To listen to more of Claudia Roden’s stories, go to the playlist: youtube.com/playlist?list=PLVV0r6CmEsFxE7ofp5PbJrqZf8sttxHqJ

Claudia Roden (b. 1936) is an Egyptian-born British cookbook writer and cultural anthropologist of Sephardi/Mizrahi descent. She is best known as the author of Middle Eastern cookbooks including "A Book of Middle Eastern Food", "The New Book of Middle Eastern Food" and "The Book of Jewish Food". In this unique interview for Web of Stories, Claudia Roden is talking to her granddaughter Nelly Wolman about her life in food. [Listener: Nelly Wolman; date recorded: 2022]

TRANSCRIPT: In South Africa, I had a magnificent experience. I was there invited by a magazine to demonstrate cooking and to be there at big events in hotels that were going to do a talk and a dinner out of my books. And so, when I went to one of them, in Cape Town. Somebody called at the hotel to say, 'I know you're here', and 'Would you like to come for Sunday lunch at my house? I am Elsie Menashe'. And I went. My children afterwards said, 'You are always scared when we go away, about what's happening to us. But what about you, going to people you don't know at all'. And so, I went there and her mother... they were Jews of Rhodes, the Greek Island of Rhodes. And they had gone from Rhodes to Rhodesia. And after Rhodesia, they had come to Cape Town. And her mother was going to cook. They were very rich; they had a big house and she had three cooks helping her. But she cooked the Judaeo-Spanish dishes of Rhodesia. And she eventually wrote a book as well. Or she was about to publish it when I came. And she had invited with me, food writers. Food critics. Journalists. A few, not many.

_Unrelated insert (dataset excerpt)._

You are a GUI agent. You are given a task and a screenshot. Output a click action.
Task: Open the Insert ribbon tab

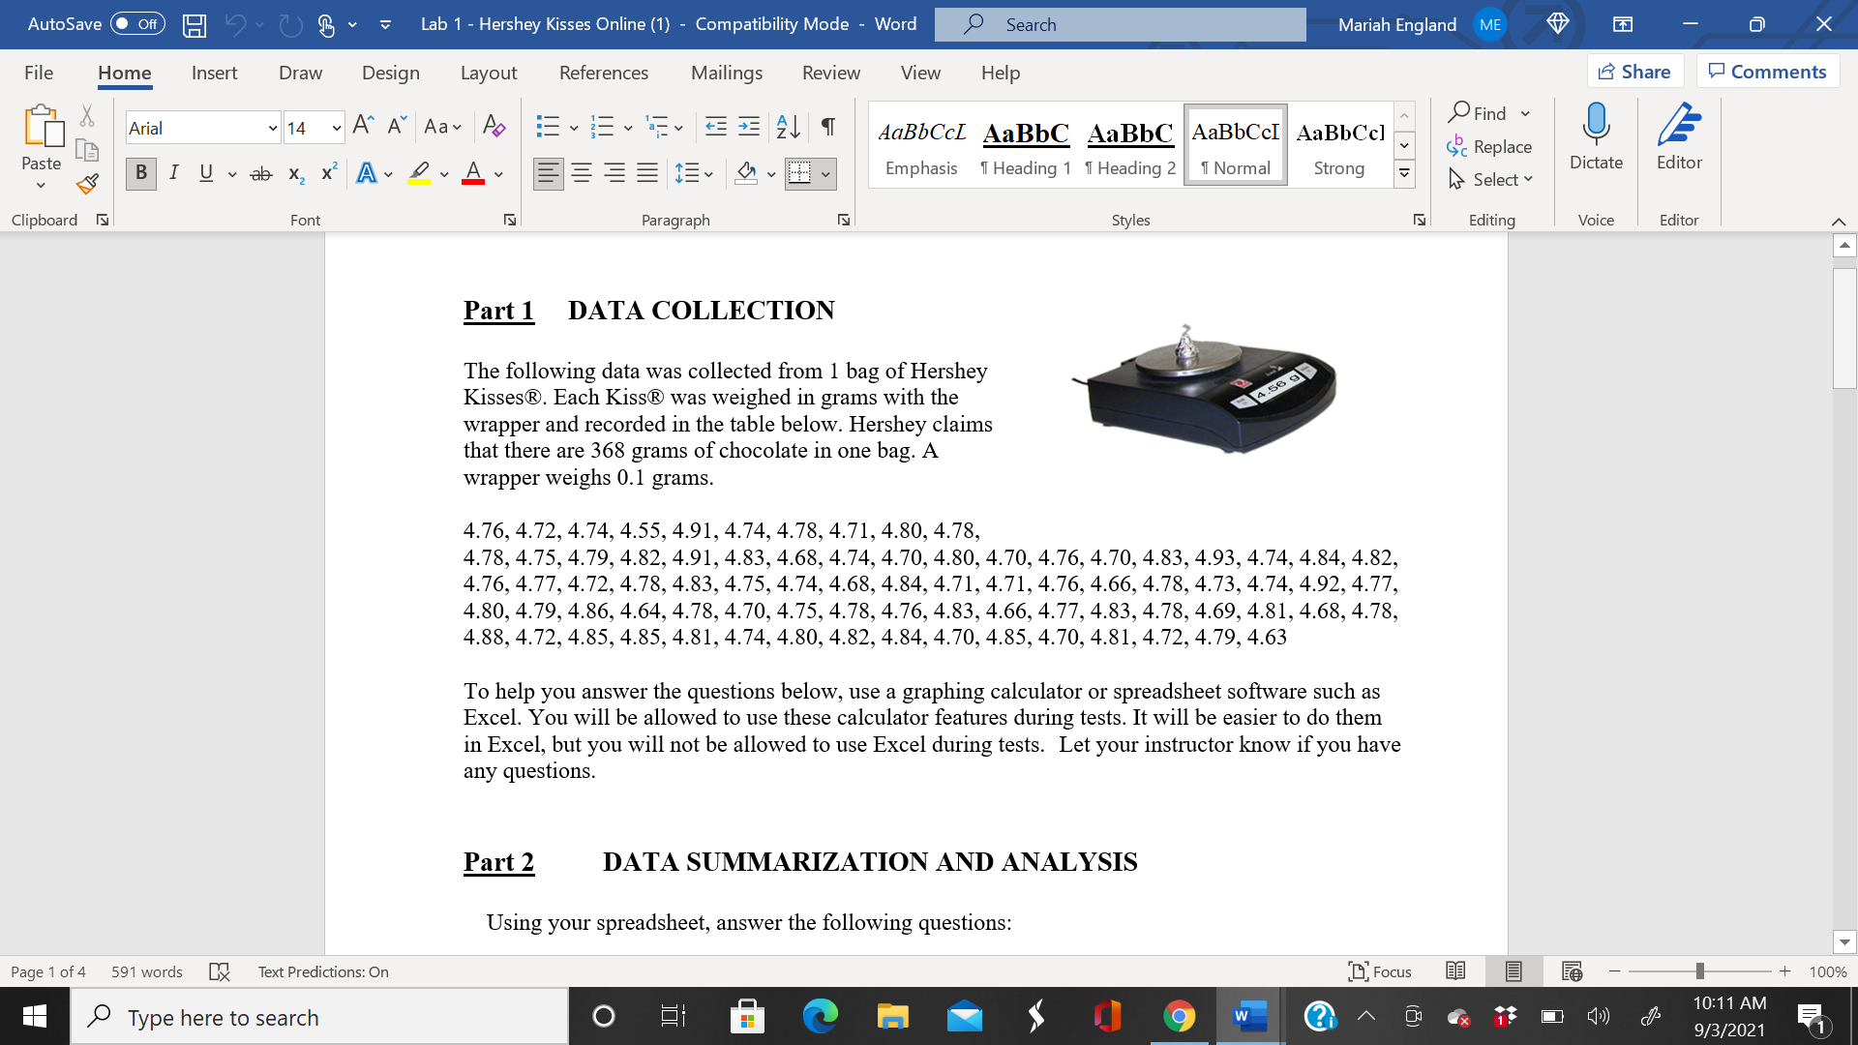213,72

I mean we were just a small group around the table. And they were absolutely... couldn't understand what all these dishes were. And so, she was explaining. And suddenly her mother, who was probably my age now, or more, just got up, and started singing. And she started singing in a heart-rending way. Singing in Judaeo-Spanish. In Greek. In French. And these people were saying, where are you from? And they had known that she'd come from Rhodesia to South Africa. And all of a sudden, what is all this. So, the songs were songs about... really, because all these Judaeos, they are songs of love and loss. And hatred, and people dying and so, she was sort of remembering everything. And afterwards, Elsie Menashe told me she never sang. It's the first time she sang. And she did all these dishes. And we were eating them. And that triggered her. Why? I don't know. But there you are. And then I've got her book in my study. And it's beautiful. She self-published it with beautiful photographs. And I adored her from the start. Because in Egypt there was a girl called Elsie Menashe who was a swimmer in my club. She was a bit older than me, and I admired her. And there was another Elsie Menashe. Menashe was a Sephardi name. And so, there was the kind of experiences that built up.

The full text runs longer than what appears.